__Task requirements__:
Return the listing verbatim, images left out.

__Available records__:
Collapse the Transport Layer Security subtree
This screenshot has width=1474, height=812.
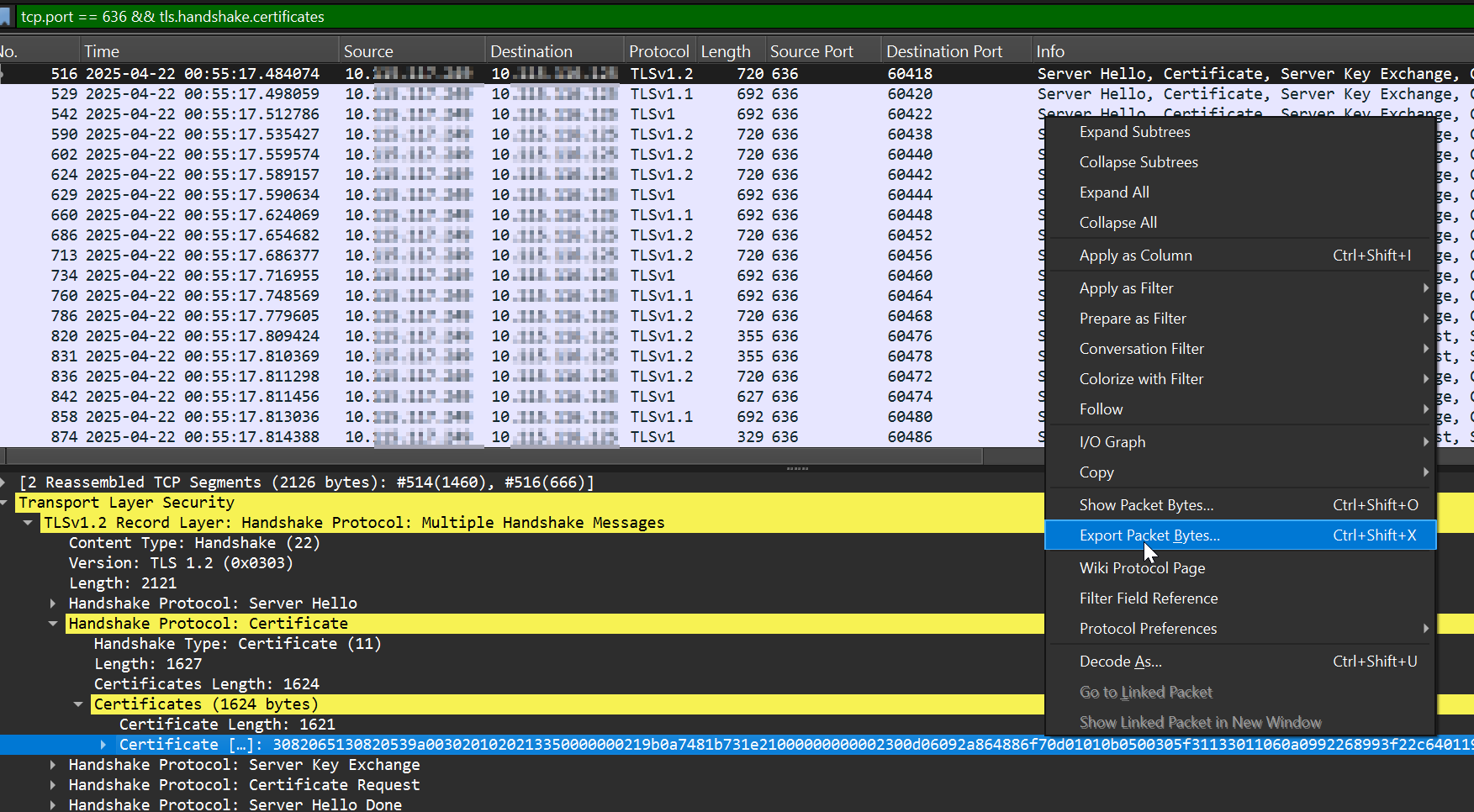click(7, 502)
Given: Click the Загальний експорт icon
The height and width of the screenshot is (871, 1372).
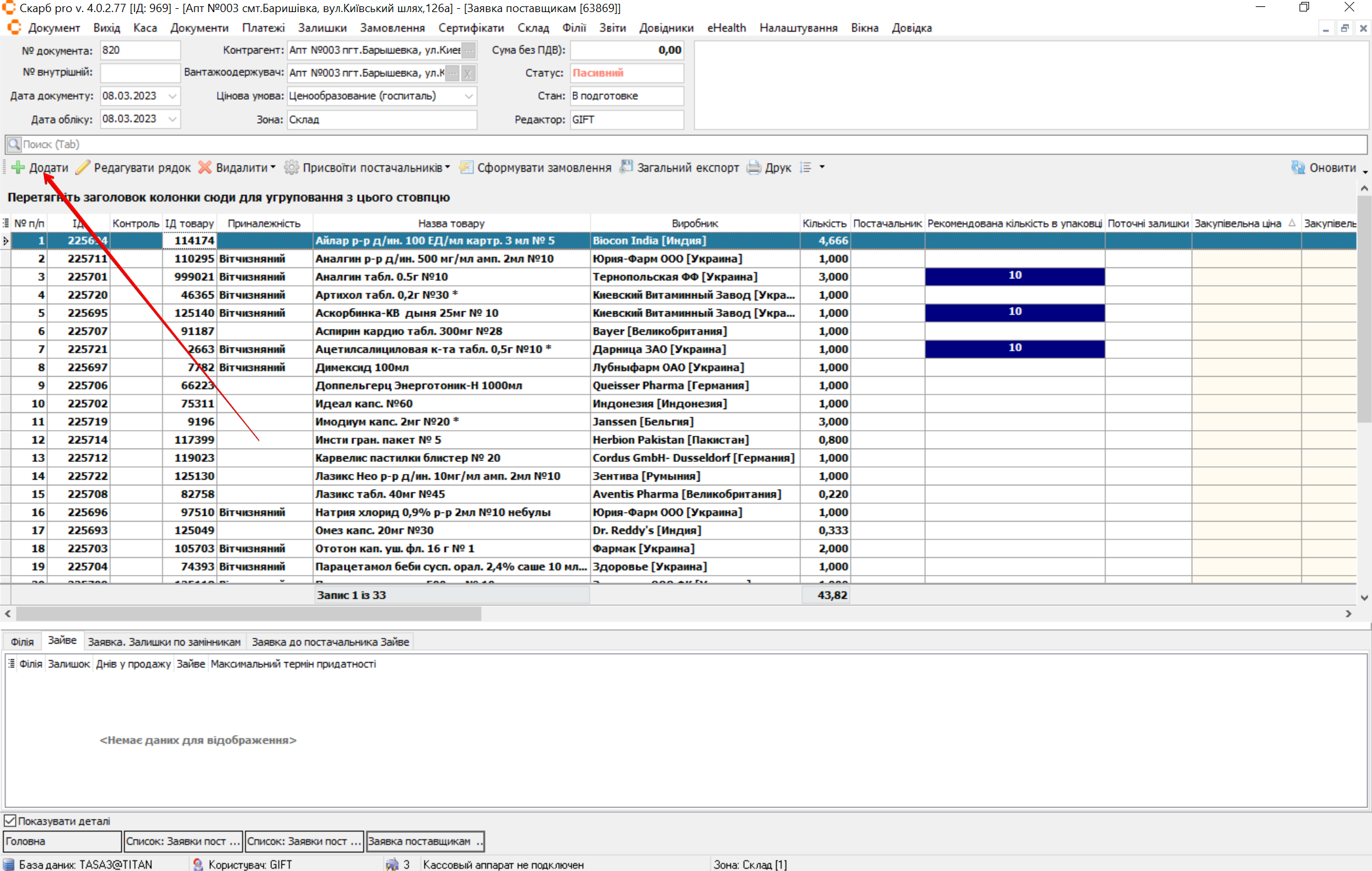Looking at the screenshot, I should pyautogui.click(x=626, y=168).
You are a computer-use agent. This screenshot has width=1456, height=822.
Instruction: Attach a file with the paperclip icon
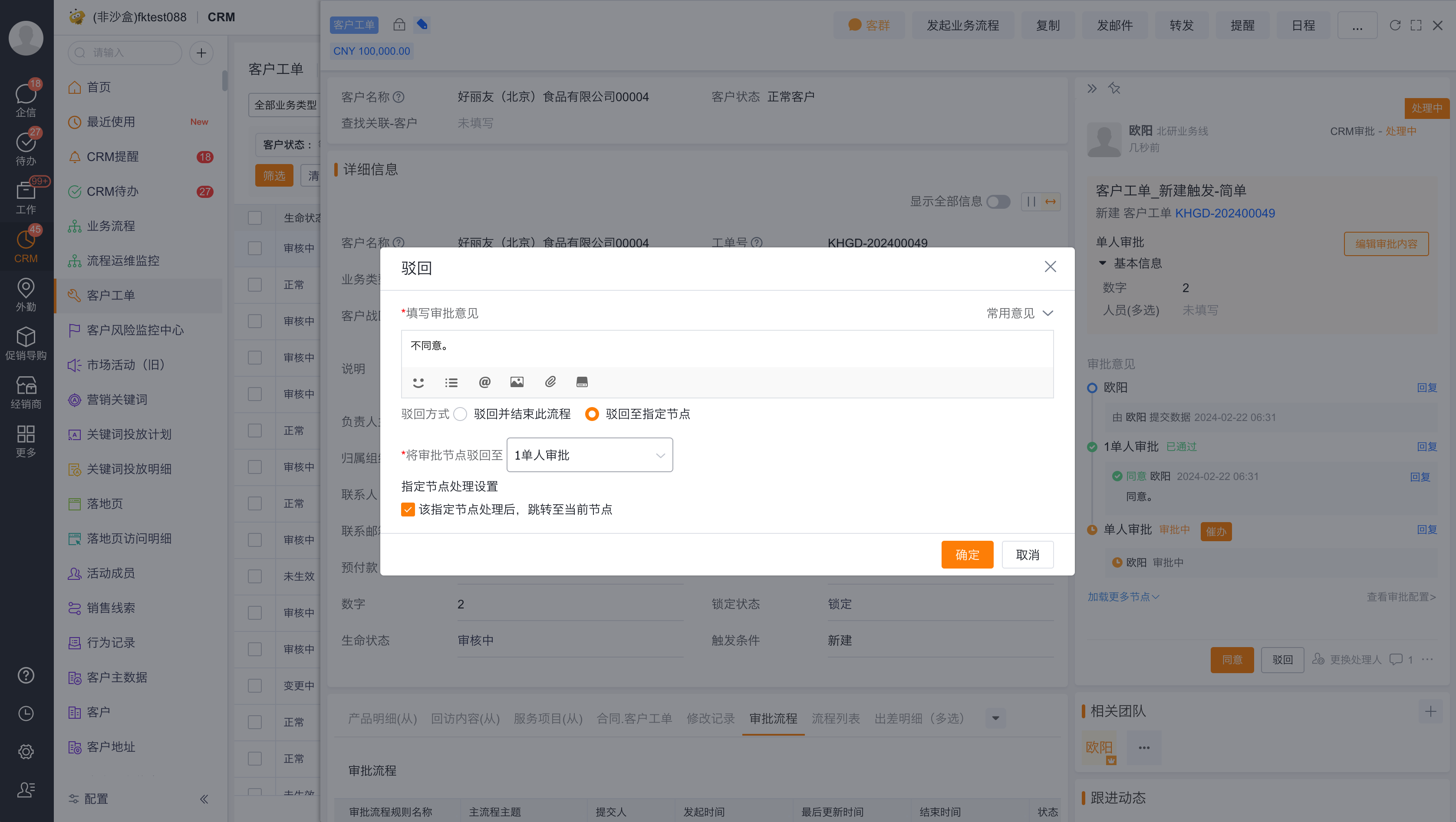550,382
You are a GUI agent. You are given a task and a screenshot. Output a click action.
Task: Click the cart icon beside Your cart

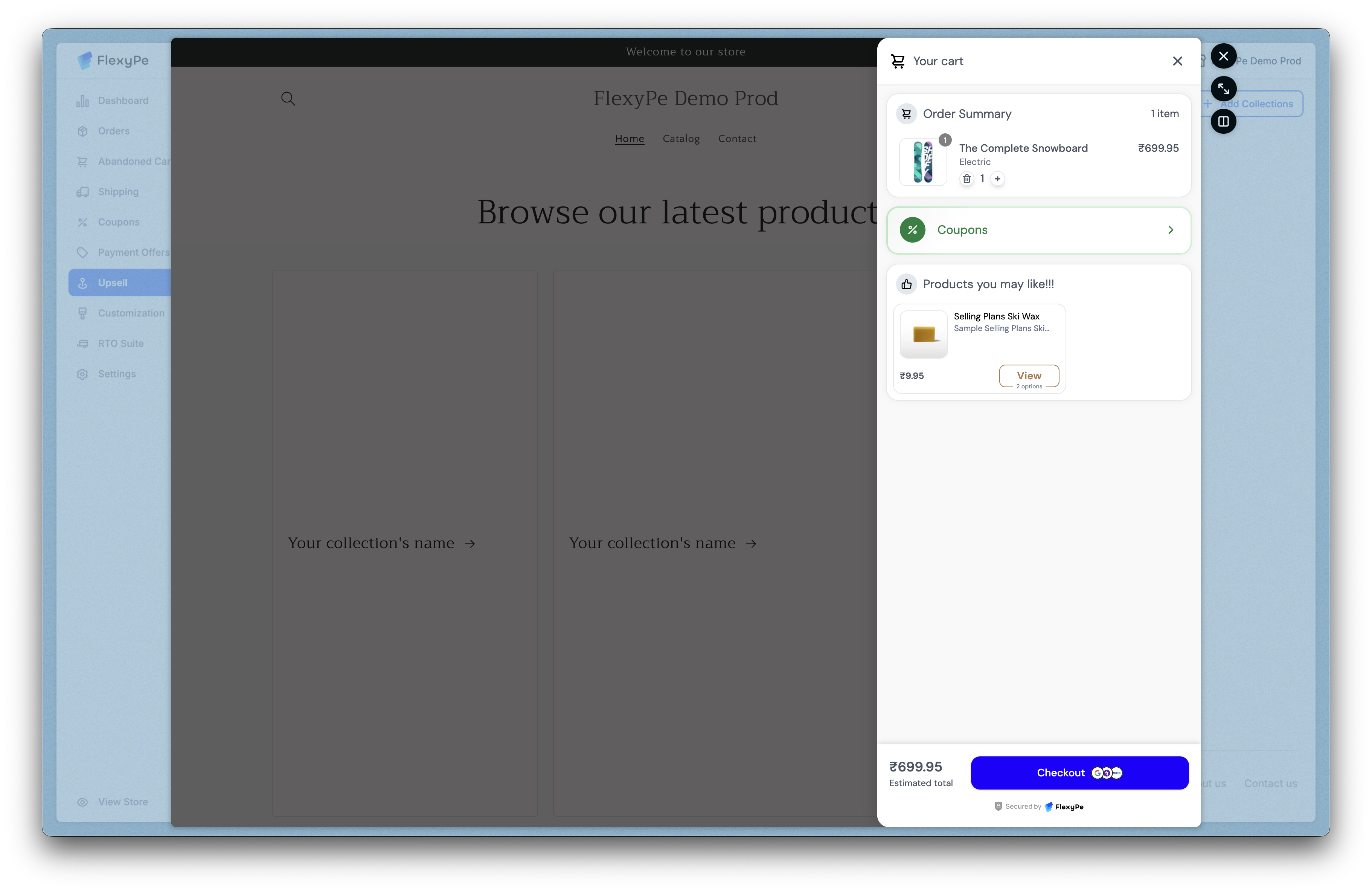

__Your solution__:
Collapse the Transport Layer Security subtree
This screenshot has width=1474, height=812.
click(7, 502)
Given: Click the Загальний експорт icon
The height and width of the screenshot is (871, 1372).
Looking at the screenshot, I should pyautogui.click(x=626, y=168).
You are a computer-use agent. This screenshot has width=1456, height=822.
Instruction: Attach a file with the paperclip icon
550,382
You are a GUI agent. You are given a task and a screenshot. Output a click action.
Task: Click the cart icon beside Your cart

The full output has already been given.